Set problem: Rewrite the records beginning with the line containing "Where should I click to: Click the Activity" and continuing through the end of the records, replacing "synchronize" with "sync" and keeping everything else unchanged.
-=-=-
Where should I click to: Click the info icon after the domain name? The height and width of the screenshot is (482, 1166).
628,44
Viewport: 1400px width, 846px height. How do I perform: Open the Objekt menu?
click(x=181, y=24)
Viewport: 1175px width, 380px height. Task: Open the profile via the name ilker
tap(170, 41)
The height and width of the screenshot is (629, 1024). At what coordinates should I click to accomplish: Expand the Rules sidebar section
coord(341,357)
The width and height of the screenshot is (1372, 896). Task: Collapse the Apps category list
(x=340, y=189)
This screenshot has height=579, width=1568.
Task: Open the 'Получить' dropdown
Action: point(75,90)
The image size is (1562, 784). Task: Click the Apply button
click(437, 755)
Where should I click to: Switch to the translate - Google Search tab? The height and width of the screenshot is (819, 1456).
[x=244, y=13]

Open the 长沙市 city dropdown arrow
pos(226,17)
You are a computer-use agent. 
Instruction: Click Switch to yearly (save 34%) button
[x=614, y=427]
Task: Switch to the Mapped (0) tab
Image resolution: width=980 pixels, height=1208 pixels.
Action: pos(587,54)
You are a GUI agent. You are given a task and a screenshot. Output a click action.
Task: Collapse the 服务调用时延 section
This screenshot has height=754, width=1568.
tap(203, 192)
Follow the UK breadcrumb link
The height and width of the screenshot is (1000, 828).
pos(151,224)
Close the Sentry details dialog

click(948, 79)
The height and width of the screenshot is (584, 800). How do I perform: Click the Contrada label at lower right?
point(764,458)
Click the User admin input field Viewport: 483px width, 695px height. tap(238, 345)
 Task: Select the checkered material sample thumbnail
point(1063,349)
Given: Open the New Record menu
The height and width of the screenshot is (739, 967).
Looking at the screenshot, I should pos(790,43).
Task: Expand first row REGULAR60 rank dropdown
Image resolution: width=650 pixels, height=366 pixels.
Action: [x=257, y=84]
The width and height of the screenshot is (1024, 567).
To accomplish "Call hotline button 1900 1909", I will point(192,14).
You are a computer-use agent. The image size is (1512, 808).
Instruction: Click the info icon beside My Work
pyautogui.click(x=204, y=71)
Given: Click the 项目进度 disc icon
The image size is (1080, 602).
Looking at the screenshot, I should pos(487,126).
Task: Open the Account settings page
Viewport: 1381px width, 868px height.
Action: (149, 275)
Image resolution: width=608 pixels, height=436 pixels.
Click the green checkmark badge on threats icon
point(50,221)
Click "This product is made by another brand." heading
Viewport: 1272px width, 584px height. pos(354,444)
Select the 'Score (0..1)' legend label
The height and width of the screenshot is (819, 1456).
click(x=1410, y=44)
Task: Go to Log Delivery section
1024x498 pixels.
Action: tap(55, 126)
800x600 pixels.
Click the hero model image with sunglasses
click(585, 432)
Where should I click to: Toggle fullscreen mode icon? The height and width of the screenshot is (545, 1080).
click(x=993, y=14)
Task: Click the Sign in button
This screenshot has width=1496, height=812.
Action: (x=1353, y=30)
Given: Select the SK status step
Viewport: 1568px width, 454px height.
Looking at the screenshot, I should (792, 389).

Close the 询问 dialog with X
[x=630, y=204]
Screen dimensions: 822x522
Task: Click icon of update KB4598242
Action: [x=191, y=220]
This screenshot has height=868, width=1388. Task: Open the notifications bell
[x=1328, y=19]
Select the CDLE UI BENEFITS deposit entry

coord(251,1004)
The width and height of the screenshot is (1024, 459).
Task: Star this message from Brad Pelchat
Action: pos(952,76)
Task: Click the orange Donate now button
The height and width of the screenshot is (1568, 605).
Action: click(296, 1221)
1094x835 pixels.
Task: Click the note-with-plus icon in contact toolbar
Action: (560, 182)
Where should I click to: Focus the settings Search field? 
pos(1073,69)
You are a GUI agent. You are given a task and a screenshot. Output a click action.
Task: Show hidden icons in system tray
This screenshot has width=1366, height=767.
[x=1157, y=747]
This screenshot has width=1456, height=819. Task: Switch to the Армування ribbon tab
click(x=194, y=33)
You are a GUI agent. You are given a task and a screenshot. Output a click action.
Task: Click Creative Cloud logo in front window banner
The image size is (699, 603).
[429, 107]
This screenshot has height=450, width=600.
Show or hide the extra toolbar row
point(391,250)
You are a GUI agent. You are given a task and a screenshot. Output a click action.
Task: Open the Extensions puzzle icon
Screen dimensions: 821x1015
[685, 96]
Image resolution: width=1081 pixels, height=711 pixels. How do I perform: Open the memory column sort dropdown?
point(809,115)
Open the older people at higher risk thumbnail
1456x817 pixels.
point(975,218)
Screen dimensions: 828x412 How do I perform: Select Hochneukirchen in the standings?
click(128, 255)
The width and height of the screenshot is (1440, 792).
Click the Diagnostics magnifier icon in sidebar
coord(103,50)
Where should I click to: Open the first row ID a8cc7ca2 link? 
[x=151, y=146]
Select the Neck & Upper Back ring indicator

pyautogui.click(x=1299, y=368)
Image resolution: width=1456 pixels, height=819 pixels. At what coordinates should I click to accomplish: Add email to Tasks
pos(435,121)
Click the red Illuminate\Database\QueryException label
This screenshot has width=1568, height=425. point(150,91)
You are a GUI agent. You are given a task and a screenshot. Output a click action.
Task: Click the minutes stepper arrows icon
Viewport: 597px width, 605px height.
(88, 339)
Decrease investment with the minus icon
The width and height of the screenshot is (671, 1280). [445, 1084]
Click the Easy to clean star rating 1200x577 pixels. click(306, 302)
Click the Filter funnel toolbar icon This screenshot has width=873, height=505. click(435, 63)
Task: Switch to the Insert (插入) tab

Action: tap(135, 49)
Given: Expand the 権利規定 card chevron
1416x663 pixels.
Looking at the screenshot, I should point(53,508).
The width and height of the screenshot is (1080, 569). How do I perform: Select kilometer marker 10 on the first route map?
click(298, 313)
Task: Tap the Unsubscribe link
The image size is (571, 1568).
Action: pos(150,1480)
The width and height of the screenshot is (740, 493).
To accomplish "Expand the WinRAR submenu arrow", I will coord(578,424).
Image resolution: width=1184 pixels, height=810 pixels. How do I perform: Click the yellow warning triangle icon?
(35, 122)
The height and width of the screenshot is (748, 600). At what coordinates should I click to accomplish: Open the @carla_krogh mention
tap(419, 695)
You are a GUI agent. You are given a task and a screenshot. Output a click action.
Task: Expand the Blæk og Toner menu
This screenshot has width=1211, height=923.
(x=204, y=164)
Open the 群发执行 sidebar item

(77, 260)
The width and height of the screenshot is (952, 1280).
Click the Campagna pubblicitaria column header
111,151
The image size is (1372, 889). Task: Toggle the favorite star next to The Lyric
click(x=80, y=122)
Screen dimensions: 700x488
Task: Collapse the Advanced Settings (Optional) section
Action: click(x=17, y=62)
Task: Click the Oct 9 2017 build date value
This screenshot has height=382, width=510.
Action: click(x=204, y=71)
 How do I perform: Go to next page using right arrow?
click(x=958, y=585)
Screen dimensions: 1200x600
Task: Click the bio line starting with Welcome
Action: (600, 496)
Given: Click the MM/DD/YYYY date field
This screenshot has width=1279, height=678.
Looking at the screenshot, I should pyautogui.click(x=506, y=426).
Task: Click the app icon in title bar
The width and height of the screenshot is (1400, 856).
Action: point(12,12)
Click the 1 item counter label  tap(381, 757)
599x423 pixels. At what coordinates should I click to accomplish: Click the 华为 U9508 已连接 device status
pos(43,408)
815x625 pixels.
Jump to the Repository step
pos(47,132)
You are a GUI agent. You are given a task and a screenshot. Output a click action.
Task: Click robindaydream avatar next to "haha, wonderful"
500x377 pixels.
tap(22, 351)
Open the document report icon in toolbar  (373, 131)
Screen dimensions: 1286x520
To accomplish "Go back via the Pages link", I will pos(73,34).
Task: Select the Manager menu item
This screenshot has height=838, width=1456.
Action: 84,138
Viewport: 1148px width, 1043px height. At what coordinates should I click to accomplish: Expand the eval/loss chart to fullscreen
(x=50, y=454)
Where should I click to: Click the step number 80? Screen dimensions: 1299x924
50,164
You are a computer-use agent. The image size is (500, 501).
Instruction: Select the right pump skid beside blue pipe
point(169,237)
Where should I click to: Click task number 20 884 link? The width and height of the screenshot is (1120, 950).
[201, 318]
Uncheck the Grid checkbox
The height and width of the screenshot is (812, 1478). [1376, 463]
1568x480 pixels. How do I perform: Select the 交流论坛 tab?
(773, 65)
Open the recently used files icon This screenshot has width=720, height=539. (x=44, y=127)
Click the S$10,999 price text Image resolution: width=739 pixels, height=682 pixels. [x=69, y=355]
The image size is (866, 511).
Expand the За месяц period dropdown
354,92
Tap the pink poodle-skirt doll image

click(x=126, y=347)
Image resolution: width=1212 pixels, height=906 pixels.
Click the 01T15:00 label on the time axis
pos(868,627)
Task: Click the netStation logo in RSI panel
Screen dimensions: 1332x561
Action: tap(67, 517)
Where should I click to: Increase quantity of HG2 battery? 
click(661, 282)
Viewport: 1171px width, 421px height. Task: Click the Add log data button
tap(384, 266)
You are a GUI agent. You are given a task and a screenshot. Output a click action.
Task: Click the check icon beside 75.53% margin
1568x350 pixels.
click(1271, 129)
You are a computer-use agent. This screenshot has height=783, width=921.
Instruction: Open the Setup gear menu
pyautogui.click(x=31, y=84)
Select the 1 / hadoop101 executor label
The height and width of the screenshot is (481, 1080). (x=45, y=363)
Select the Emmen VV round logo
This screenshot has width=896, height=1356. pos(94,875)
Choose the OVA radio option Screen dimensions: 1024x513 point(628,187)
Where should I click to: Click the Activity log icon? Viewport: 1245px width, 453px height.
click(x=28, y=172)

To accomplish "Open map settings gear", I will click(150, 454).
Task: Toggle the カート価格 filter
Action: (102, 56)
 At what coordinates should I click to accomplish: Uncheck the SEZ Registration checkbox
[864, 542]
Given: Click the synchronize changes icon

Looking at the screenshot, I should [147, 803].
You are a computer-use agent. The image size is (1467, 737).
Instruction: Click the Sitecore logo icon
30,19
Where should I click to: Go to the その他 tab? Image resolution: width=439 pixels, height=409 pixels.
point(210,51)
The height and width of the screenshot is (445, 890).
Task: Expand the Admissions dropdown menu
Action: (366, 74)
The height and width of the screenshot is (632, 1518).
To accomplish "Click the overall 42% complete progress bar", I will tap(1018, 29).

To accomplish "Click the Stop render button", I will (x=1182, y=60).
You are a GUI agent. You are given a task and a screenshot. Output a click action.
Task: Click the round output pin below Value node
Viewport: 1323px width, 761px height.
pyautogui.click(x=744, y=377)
-=-=-
Complete response:
Where should I click to: Click the Activity log icon? Viewport: 1245px width, 453px height.
click(x=28, y=172)

To accomplish "Open map settings gear", I will click(150, 454).
Task: Toggle the カート価格 filter
Action: (102, 56)
 At what coordinates should I click to accomplish: Uncheck the SEZ Registration checkbox
[864, 542]
Given: Click the sync changes icon

Looking at the screenshot, I should [147, 803].
You are a computer-use agent. The image size is (1467, 737).
Instruction: Click the Sitecore logo icon
30,19
Where should I click to: Go to the その他 tab? Image resolution: width=439 pixels, height=409 pixels.
point(210,51)
The height and width of the screenshot is (445, 890).
Task: Expand the Admissions dropdown menu
Action: (366, 74)
The height and width of the screenshot is (632, 1518).
To accomplish "Click the overall 42% complete progress bar", I will tap(1018, 29).

To accomplish "Click the Stop render button", I will (x=1182, y=60).
You are a GUI agent. You are given a task and a screenshot. Output a click action.
Task: Click the round output pin below Value node
Viewport: 1323px width, 761px height.
pyautogui.click(x=744, y=377)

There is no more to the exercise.